Goodwell et al, 2025
This repository contains code and datasets associated with "Intensive management redefines critical zone processes, drivers, and predictability" Submitted to PNAS, March 2025
*Full datasets for the Monticello RL stream chemistry and NEAG, NEPR soil gas concentration datasets will be uploaded upon acceptance of the manuscript. The full set of GC flux tower data is available at: https://www.hydroshare.org/resource/0ef3eda3534f44a6bbd65786d57222ea/
US-Kon Ameriflux full datasets available at: https://ameriflux.lbl.gov/sites/siteinfo/US-Kon
This code applies Gaussian Mixture Model clustering to multivariate time-series datasets to define "temporal regimes", followed by Principal Component Analysis to characterize dominant modes of variability in each regime. We apply information theory metrics to PC projections to determine dominant predictors of each multivariate system.
Folders:
DATA: contains processed datasets in "Processed" folder, generated by DataPrep codes that assemble original data files for each case study.

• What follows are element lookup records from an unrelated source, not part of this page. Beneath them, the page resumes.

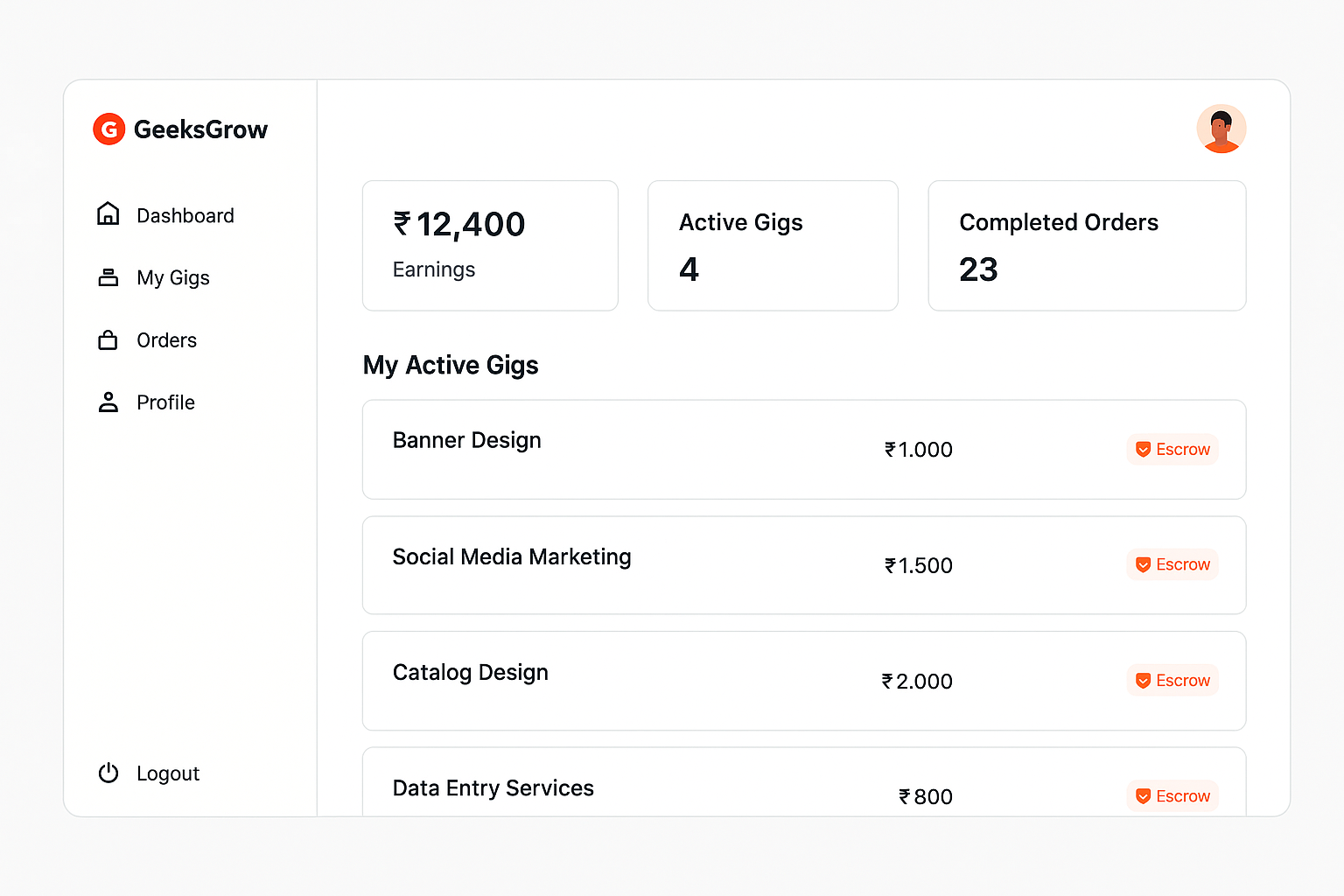Click the Earnings card showing ₹12,400

coord(489,245)
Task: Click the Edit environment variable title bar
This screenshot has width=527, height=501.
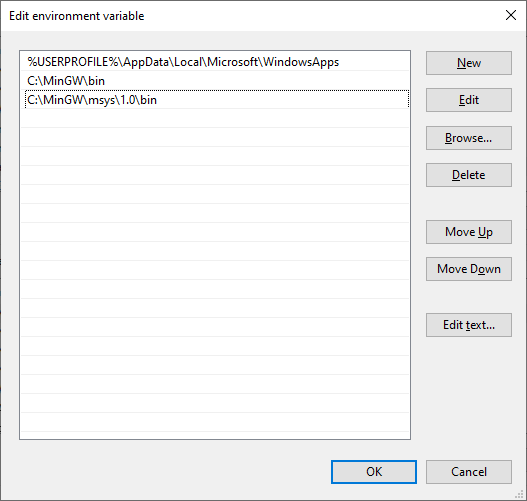Action: (252, 16)
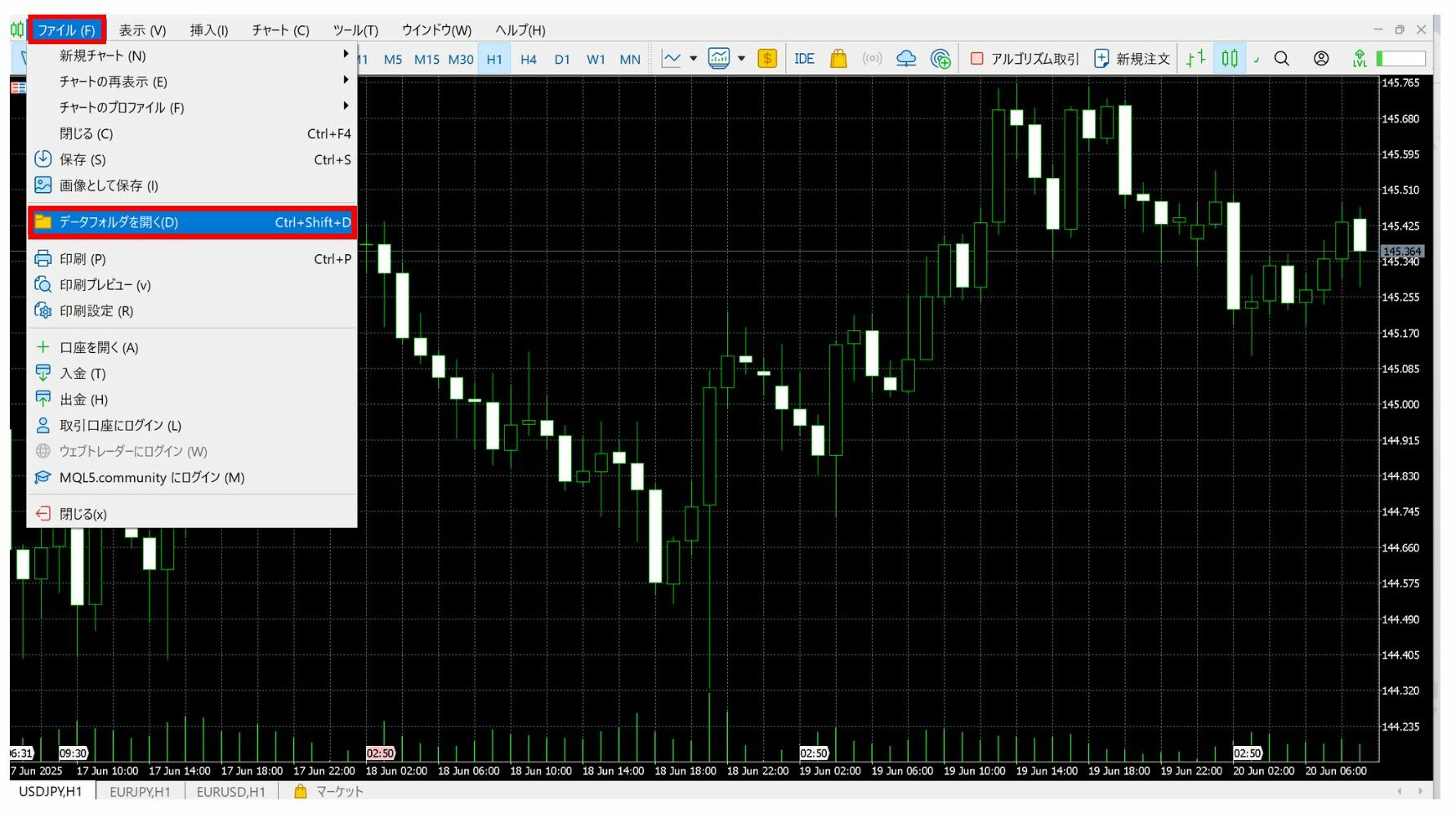Select the candlestick chart icon
The width and height of the screenshot is (1456, 813).
(x=1230, y=59)
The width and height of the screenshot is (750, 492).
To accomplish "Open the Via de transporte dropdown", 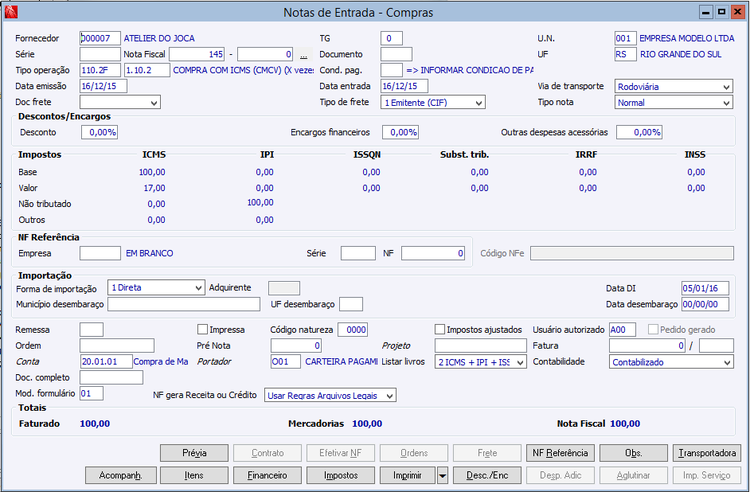I will coord(725,87).
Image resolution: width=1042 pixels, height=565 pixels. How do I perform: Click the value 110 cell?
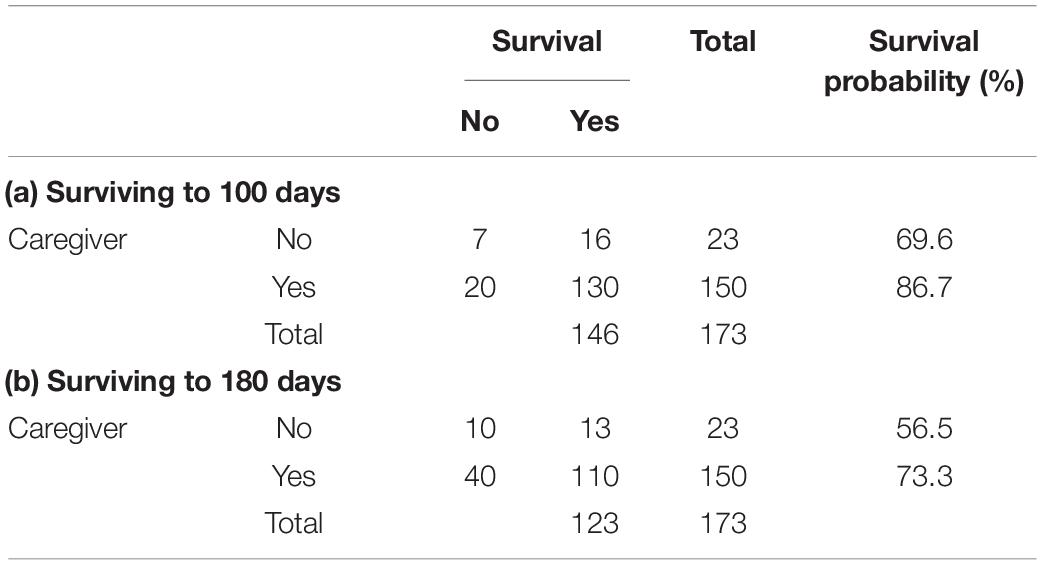[x=595, y=476]
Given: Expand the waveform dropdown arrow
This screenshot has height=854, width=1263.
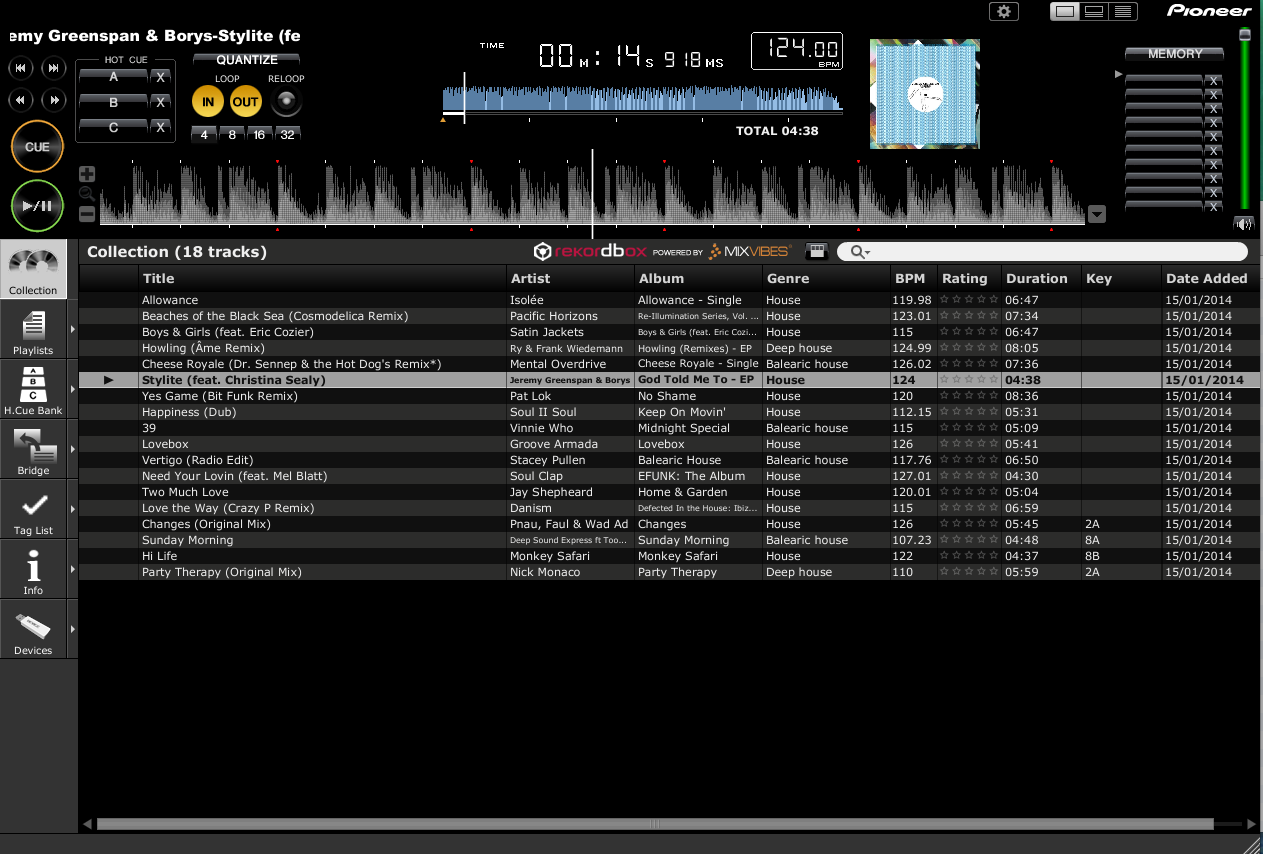Looking at the screenshot, I should 1097,214.
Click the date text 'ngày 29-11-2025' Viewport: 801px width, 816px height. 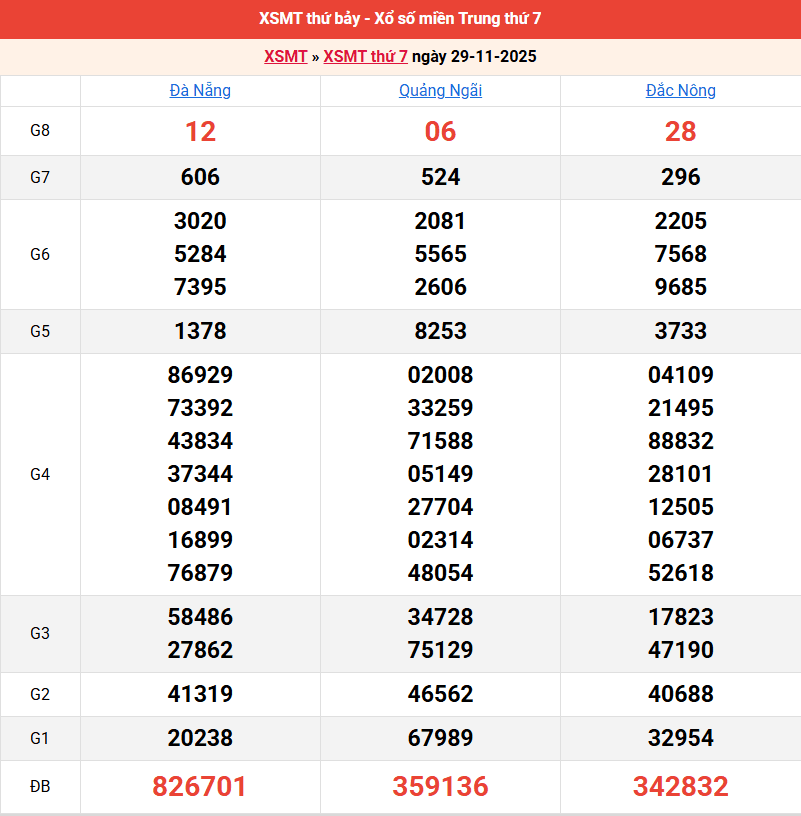tap(474, 56)
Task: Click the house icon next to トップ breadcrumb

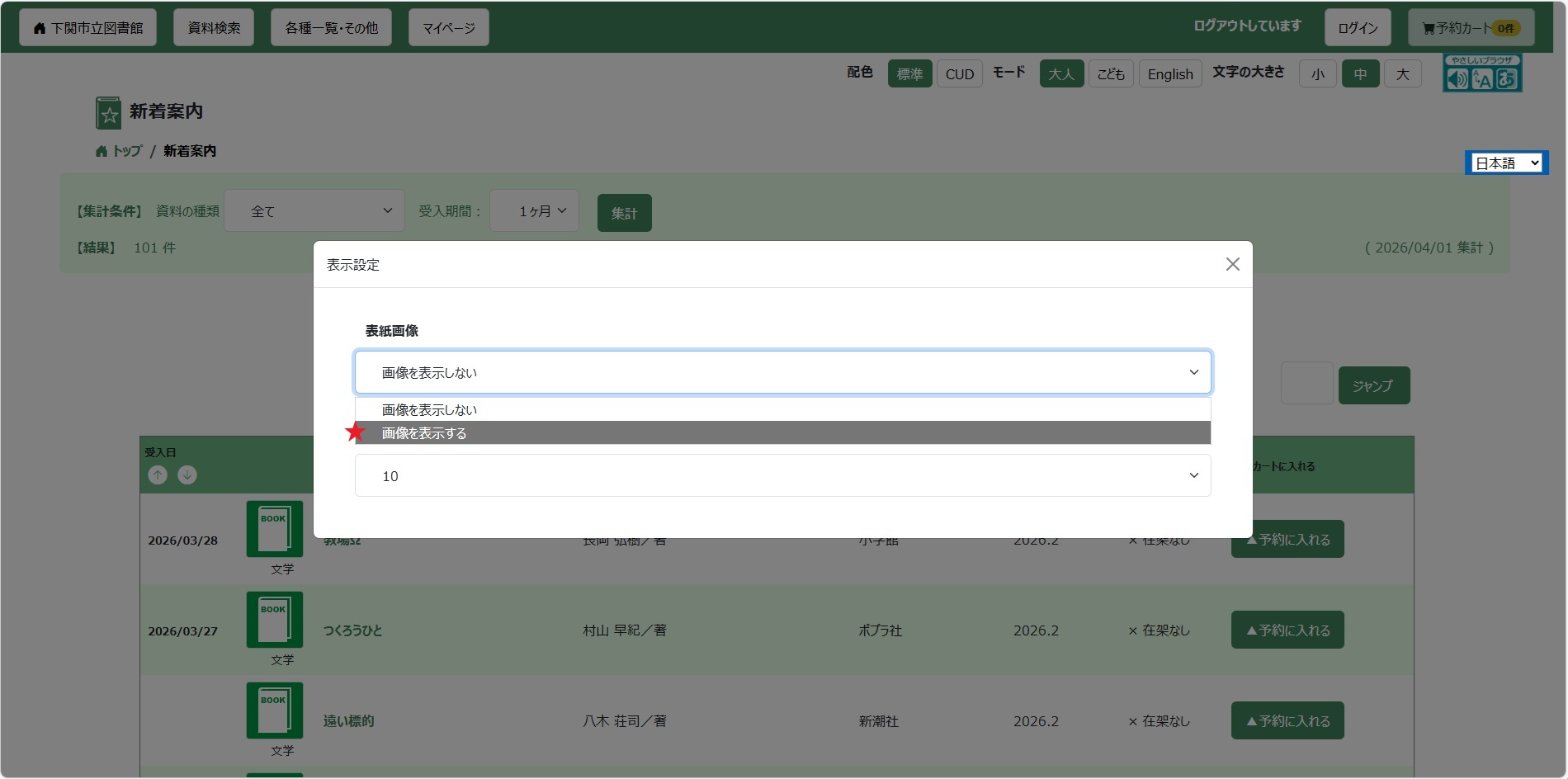Action: tap(101, 150)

FIGS: Analysis codes will generate figures in this folder. Examples are included.
Codes: cluster_funcs.py: This contains all necessary functions to perform clustering, dimensionality reduction, and IT metrics and produce figures. This is imported to each "analysis code"
Analysis...py: analysis codes for each case study (based on flux tower data, stream solute concentrations, and root-soil gas concentration datasets and meteorological and soil drivers). The analysis codes produce several figures (deposited in FIGS folder) and a csv file summarizing the results of the information theory analysis.
DataPrep...py: These codes generate the "Processed" data that is used for the "Analysis" codes for each case study. They align variables from multiple sources, do minor gap-filling and outlier removal for some variables, plot data, and drop nan values.